Aunque en la actualidad el correo tradicional parece haber quedado en segundo plano frente al correo electrónico, las redes sociales y la mensajería instantánea, la labor de la UPU fue decisiva en su tiempo.
Esta organización logró, en un periodo sorprendentemente corto, unificar las normas internacionales para el envío de cartas y paquetes.
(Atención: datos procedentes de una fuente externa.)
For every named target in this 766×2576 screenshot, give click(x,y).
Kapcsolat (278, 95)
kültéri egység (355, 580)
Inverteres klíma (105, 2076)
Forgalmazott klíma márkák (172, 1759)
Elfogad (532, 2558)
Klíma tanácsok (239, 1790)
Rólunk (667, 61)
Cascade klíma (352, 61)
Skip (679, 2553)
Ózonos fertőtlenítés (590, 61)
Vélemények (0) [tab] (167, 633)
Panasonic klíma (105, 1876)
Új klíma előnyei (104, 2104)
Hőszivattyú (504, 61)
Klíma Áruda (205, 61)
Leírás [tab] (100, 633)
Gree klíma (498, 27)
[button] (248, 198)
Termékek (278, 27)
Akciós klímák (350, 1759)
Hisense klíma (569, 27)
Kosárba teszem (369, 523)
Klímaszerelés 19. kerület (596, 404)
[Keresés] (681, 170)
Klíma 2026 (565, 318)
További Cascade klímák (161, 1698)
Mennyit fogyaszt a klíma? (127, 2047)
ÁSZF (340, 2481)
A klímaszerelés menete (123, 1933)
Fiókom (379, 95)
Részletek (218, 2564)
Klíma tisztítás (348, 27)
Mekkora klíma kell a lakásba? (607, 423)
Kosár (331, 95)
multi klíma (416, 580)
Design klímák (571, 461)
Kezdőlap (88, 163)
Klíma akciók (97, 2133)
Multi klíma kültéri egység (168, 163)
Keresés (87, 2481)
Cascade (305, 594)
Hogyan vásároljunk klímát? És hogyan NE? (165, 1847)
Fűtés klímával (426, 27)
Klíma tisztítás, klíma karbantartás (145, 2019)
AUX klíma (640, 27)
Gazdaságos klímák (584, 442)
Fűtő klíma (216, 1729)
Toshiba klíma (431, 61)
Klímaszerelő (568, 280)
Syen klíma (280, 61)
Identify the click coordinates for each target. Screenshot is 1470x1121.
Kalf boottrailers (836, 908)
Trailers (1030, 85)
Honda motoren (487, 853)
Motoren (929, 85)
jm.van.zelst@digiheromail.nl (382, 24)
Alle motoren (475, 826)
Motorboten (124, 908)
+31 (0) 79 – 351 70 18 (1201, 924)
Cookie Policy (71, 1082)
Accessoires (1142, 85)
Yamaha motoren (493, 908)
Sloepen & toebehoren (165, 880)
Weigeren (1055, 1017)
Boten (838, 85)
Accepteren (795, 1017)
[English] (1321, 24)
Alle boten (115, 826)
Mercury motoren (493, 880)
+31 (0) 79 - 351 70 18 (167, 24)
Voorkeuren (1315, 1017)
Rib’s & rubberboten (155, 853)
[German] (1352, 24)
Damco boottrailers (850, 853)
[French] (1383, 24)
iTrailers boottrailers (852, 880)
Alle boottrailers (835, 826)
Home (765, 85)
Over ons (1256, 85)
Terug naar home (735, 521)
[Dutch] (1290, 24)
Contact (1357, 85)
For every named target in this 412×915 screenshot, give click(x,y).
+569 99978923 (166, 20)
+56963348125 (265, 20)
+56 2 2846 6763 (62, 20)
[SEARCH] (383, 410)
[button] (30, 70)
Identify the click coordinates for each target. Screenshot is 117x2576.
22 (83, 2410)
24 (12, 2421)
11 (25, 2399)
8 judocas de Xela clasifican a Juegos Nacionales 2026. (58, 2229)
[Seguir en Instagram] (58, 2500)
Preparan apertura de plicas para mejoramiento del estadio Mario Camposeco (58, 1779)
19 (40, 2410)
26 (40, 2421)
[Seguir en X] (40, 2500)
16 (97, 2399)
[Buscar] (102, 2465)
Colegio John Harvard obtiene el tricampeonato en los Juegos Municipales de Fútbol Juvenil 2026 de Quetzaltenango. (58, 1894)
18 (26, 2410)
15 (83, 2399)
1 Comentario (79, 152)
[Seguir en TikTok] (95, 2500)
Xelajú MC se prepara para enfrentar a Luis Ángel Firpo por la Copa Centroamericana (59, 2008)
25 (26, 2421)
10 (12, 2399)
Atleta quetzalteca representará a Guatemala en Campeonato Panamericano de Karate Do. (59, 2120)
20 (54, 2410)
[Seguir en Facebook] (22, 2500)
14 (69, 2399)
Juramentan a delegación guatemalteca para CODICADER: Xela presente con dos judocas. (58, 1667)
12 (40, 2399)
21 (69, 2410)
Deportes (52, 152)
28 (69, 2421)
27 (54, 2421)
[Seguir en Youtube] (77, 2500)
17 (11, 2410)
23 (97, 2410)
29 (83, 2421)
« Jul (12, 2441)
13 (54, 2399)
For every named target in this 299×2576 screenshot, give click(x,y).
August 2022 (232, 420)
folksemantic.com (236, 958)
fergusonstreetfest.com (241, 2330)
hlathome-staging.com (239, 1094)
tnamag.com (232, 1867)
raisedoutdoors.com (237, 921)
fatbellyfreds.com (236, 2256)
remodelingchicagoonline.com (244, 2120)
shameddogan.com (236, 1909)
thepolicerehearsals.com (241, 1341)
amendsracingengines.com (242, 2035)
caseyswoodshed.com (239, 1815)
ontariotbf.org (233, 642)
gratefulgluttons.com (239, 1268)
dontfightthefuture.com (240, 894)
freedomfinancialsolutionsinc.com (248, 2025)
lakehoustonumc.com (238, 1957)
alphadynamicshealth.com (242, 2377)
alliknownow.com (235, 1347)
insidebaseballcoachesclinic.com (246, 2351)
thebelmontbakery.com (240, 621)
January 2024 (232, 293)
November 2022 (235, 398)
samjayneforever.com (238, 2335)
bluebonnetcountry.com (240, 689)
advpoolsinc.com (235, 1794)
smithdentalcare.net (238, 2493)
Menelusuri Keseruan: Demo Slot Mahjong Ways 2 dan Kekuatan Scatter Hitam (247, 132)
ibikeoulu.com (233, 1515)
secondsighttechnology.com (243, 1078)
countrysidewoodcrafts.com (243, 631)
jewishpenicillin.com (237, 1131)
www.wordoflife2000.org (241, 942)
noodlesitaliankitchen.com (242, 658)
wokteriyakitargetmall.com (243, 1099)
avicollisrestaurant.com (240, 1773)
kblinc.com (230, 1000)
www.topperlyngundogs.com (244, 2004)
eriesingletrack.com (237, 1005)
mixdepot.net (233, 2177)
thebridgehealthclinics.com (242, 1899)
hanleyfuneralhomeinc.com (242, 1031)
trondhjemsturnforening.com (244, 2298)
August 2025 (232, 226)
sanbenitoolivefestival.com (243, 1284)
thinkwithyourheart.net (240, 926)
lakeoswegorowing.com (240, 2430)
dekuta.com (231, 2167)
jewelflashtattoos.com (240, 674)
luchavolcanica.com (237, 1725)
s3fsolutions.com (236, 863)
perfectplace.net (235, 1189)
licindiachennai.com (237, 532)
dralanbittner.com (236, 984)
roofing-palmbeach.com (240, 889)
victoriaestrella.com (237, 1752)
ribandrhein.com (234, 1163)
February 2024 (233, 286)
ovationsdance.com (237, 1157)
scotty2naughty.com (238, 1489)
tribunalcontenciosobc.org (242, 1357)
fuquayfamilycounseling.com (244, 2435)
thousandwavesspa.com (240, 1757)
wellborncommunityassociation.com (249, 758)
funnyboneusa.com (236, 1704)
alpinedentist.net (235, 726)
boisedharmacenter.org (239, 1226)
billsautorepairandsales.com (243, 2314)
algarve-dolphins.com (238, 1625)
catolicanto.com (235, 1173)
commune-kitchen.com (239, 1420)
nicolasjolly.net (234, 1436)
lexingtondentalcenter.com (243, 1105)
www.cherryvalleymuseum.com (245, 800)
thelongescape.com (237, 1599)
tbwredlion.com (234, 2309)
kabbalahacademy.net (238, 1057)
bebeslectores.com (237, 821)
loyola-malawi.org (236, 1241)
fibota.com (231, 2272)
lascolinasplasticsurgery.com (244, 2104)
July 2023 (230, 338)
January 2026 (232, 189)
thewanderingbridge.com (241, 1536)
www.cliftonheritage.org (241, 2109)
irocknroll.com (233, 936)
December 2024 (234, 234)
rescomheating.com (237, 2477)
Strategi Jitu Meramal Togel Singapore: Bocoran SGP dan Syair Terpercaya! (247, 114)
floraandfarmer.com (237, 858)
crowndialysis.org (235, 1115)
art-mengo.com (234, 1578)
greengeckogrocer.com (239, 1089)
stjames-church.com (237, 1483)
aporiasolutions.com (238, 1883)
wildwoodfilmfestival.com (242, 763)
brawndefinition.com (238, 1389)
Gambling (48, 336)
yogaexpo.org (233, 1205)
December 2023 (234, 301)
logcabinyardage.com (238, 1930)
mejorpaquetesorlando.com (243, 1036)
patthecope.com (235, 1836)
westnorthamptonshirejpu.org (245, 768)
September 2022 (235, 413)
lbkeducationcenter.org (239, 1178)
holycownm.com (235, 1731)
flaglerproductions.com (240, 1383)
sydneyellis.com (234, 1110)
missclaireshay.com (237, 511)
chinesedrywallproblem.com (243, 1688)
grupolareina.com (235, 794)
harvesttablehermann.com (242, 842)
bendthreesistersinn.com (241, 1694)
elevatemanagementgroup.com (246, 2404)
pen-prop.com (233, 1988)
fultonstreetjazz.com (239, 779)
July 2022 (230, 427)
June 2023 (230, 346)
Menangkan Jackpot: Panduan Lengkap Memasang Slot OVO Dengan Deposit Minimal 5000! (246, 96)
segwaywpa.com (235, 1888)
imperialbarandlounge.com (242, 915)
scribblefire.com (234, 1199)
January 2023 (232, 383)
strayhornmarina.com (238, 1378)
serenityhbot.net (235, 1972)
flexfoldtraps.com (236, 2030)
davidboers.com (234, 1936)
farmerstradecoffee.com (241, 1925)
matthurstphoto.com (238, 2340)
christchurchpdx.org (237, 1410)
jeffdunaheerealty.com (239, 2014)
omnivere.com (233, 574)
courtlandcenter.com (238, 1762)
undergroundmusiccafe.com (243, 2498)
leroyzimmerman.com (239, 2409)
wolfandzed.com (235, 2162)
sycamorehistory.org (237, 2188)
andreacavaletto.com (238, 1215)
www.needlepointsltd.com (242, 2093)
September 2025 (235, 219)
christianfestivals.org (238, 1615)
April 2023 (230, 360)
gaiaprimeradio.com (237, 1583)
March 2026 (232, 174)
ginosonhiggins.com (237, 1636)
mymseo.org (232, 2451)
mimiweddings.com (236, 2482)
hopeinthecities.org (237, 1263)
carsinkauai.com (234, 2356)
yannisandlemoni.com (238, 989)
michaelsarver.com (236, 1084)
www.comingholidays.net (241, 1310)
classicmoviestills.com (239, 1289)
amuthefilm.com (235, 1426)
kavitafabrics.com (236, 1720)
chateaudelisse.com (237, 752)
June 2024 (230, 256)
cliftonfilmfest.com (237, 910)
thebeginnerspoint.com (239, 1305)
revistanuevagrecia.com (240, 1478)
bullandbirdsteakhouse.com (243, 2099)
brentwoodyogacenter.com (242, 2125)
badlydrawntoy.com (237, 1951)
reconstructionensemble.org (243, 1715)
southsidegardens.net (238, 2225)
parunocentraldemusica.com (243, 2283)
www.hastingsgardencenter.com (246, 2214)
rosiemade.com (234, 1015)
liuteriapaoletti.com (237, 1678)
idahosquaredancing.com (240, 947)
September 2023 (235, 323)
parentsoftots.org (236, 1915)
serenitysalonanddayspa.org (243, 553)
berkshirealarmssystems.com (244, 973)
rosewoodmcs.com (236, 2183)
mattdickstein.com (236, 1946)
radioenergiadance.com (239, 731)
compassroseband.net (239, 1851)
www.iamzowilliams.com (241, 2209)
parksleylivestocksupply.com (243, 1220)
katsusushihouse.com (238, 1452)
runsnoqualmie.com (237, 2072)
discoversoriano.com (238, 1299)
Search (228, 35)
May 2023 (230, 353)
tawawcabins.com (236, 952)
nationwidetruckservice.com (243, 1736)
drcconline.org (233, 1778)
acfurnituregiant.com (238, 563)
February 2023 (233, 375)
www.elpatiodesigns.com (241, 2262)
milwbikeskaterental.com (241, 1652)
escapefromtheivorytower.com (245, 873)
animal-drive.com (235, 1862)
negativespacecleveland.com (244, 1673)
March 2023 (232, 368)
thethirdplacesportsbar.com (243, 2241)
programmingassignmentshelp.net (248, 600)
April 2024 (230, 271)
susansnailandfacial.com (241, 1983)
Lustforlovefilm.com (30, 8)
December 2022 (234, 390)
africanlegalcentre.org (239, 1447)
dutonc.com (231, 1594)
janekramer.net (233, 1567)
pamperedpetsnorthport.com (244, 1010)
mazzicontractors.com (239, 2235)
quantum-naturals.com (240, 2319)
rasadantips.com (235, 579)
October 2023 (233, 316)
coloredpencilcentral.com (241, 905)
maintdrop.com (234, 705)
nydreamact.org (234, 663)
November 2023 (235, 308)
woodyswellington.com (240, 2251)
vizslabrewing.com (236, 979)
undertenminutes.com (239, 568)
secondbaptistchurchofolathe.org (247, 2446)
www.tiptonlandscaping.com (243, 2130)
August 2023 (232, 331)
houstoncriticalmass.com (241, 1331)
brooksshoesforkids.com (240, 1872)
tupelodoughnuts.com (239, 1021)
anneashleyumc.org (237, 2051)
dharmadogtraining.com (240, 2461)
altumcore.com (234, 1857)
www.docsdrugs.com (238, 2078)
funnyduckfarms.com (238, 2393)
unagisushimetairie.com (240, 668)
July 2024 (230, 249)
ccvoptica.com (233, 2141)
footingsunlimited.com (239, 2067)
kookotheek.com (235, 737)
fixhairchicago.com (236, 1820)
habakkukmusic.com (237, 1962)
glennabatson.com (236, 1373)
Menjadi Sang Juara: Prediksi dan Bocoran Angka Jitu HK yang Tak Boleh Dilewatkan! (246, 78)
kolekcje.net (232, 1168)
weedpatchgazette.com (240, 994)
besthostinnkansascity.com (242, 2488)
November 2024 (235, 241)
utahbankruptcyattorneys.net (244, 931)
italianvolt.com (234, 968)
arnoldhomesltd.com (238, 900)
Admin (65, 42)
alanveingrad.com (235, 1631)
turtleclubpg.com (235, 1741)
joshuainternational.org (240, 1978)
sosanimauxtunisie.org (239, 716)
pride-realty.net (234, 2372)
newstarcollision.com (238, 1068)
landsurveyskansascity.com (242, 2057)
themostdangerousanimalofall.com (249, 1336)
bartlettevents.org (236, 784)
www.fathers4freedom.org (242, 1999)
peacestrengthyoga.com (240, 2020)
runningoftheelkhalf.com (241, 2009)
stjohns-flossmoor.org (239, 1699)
Para finales del siglo XIX, prácticamente todos los países del mundo —con excepción de China— ya se regían por estas reglas, lo que convirtió al servicio postal en el principal medio de intercambio de información a nivel global durante décadas, hasta la irrupción de Internet.
Cabe destacar que el 9 de octubre se conmemora el Día Mundial del Correo, una efeméride oficial establecida por la propia Unión Postal Universal.
Hoy en día, son pocas las personas que utilizan el correo tradicional para enviar cartas o paquetes, pues la mayoría opta por herramientas digitales como el email o las aplicaciones de mensajería. Sin embargo, resulta llamativo que un sello postal pueda alcanzar un valor de miles de millones de dólares, dependiendo de factores como su antigüedad, el autor de su diseño y la cantidad de ejemplares existentes.
Un ejemplo emblemático es el primer sello postal de la historia: el Penny Black de la reina Victoria. Fue diseñado por el profesor británico Rowland Hill y presenta un sencillo perfil de la monarca, acompañado de la palabra Postage en la parte superior y One Penny en la parte inferior.
A pesar de su diseño minimalista y diminutas dimensiones, este sello está valuado hoy en más de dos mil millones de dólares. Para los coleccionistas, poseer una pieza así representa un logro extraordinario dentro del mundo de la filatelia.